Is Mel Gibson the George Bailey of our times? The co-founder of some Christian entertainment company is interceding on the actor's behalf in hopes of offering some sort of Hollywood-style explanation for the maelstrom that resulted from Gibson's drunken, anti-semitic remarks. In a rather bizarre press release, David Krkpatrick, co-founder of Good News Holdings, compares Gibson to the protagonist of that popular Christmastime movie, It's A Wonderful Life:
In that movie, while drunk on Christmas Eve, decent man George Bailey chastises his wife, reduces his children to tears, and destroys the living room of his home with his own hands. Suicidal, Bailey prays to God for help, seeks his family’s forgiveness, and finds redemption.

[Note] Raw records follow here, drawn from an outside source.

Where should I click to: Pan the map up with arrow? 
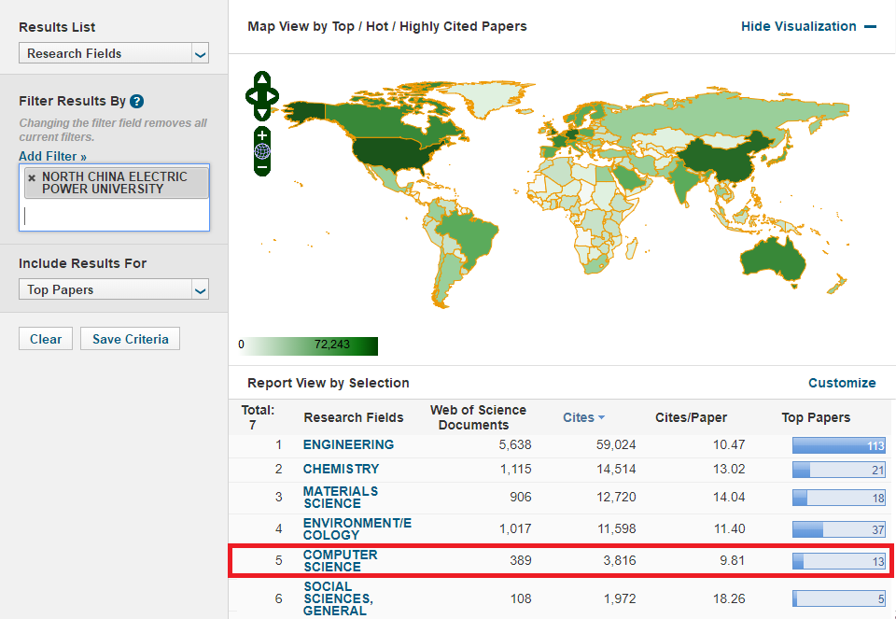262,79
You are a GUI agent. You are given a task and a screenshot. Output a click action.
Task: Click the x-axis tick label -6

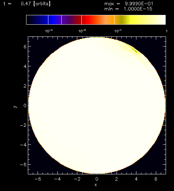tap(38, 179)
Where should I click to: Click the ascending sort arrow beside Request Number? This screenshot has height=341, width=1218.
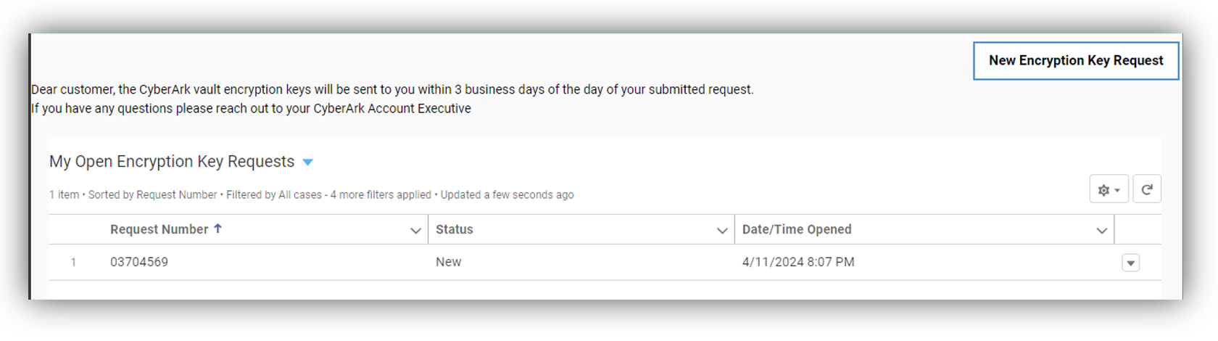(x=218, y=229)
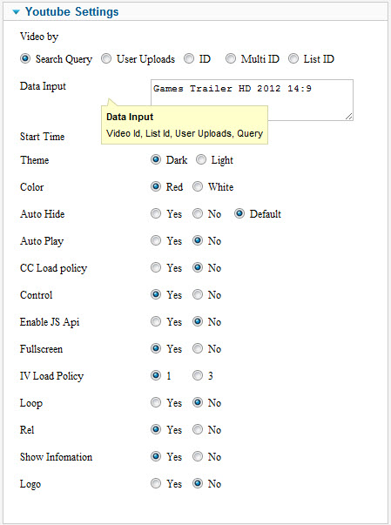Viewport: 391px width, 525px height.
Task: Select the User Uploads radio option
Action: pyautogui.click(x=106, y=59)
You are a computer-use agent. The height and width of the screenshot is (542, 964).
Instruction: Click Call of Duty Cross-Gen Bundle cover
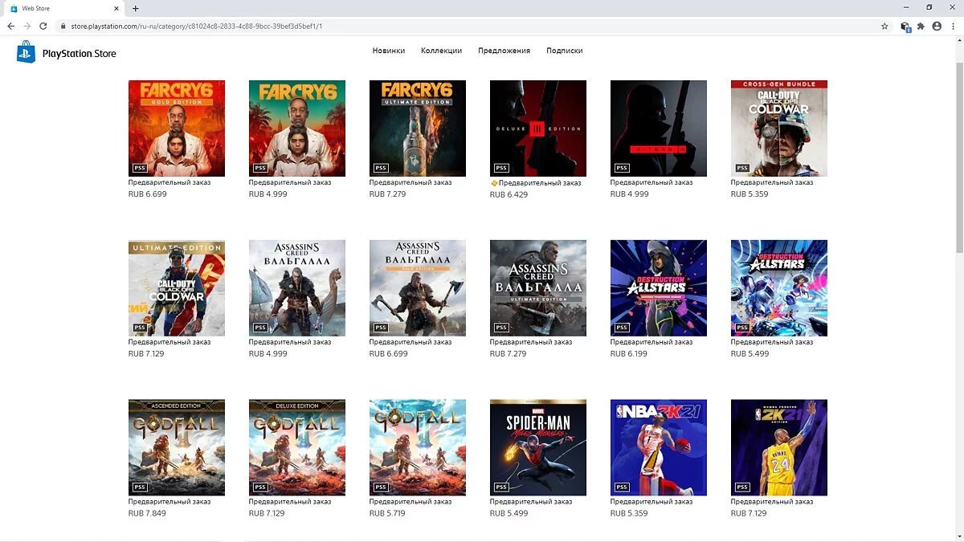(x=779, y=128)
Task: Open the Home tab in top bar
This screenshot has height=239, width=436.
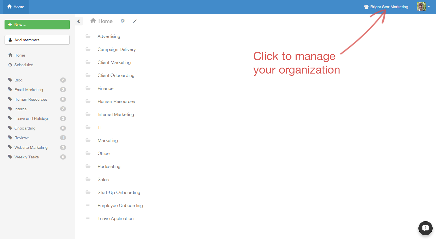Action: point(16,7)
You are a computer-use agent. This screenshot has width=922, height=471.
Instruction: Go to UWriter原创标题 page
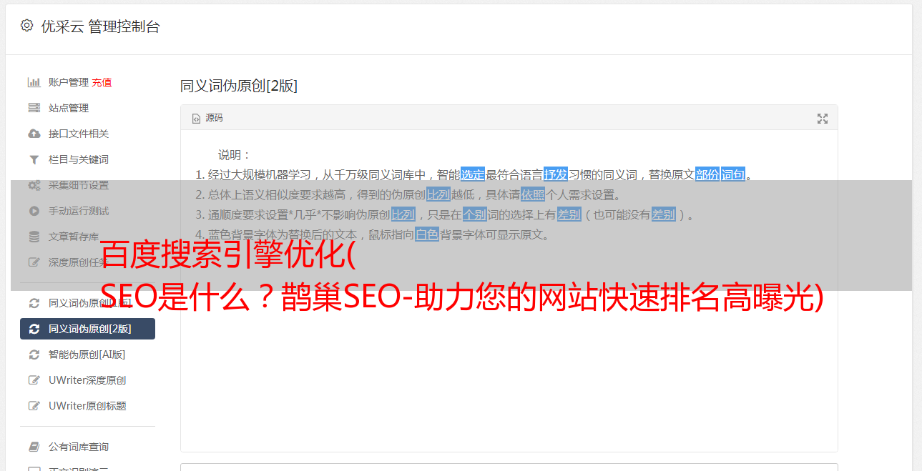87,406
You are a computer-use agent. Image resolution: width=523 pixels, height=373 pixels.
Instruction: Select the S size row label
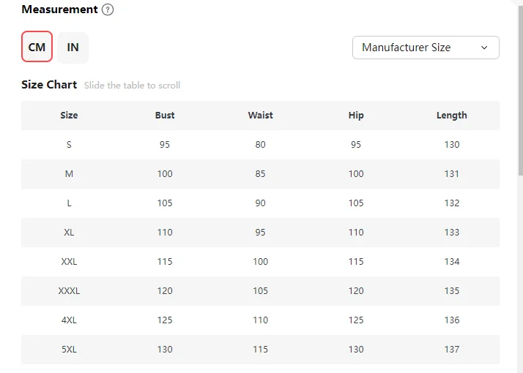point(69,145)

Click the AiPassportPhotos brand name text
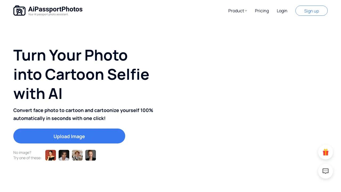pos(55,9)

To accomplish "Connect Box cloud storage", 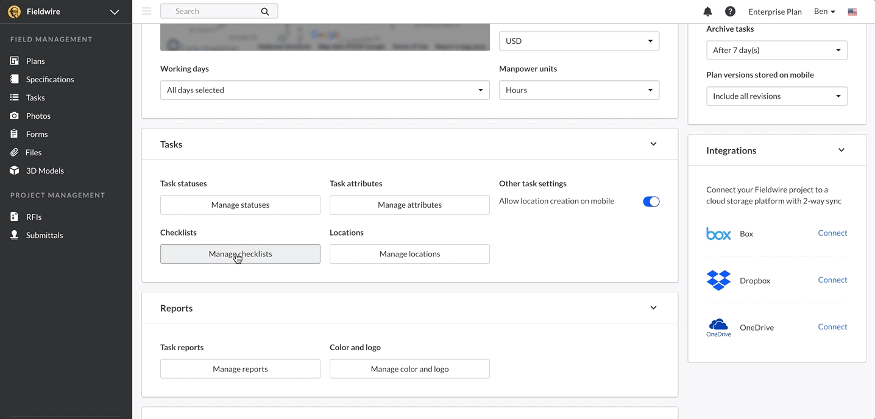I will (832, 233).
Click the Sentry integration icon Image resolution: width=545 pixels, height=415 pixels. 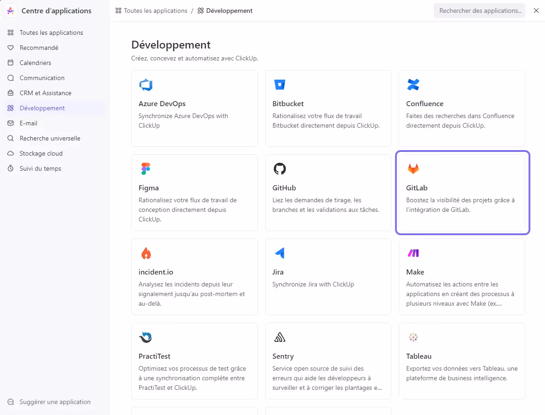coord(280,337)
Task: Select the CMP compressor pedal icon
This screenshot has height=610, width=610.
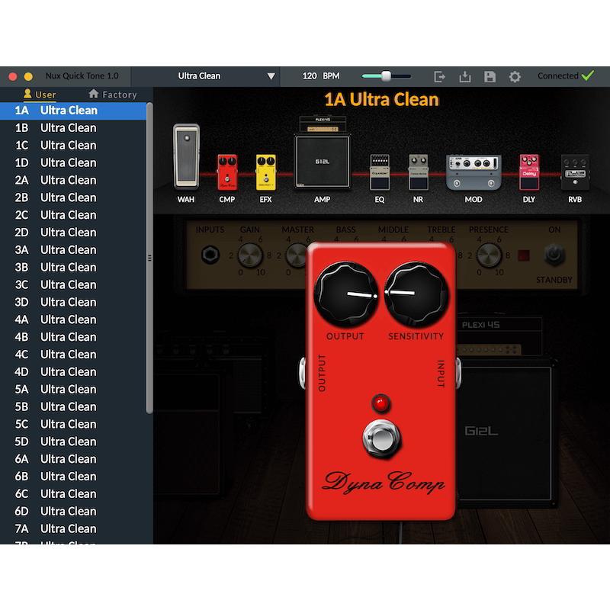Action: pos(227,172)
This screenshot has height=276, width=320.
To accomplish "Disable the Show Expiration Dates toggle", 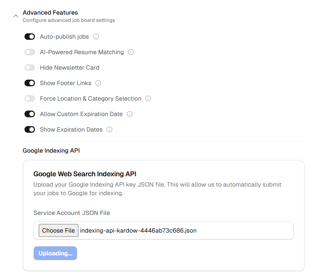I will (30, 129).
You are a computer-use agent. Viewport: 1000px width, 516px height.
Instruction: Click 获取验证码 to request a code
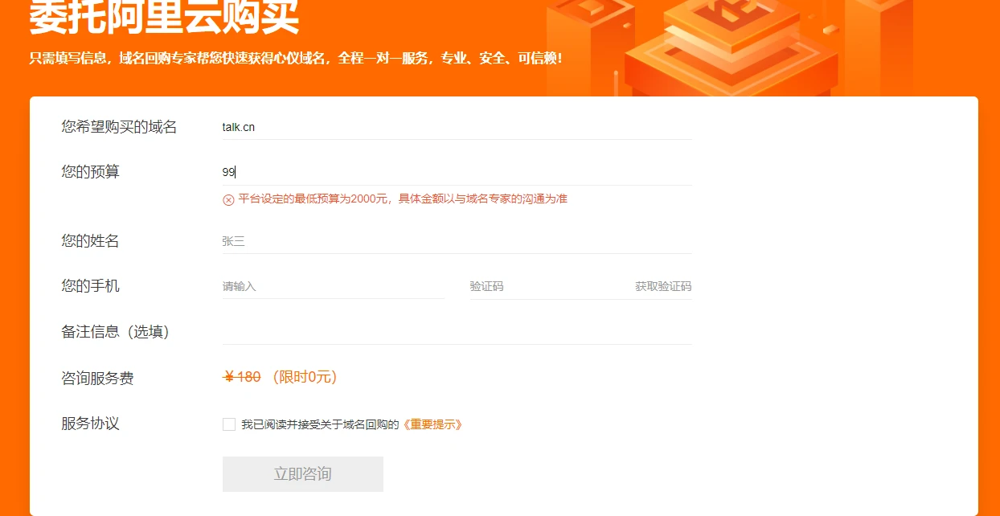(662, 286)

Hmmm. The analogy is a bit of a stretch, for these reasons:
It wasn't Christmas
Unlike George Bailey's savings and loan, Gibson's Passion of the Christ was in no danger of driving him into unsolvable debt
No guardian angel on the scene
No Jews in Bedford Falls (except for Mr. Potter)
Bailey never blamed Potter for starting all of the world's wars
Mel Gibson not found in possession of Zuzu's petals
But, apparently just like George Bailey, Gibson has a cadre of friends who are willing to rally around the cause.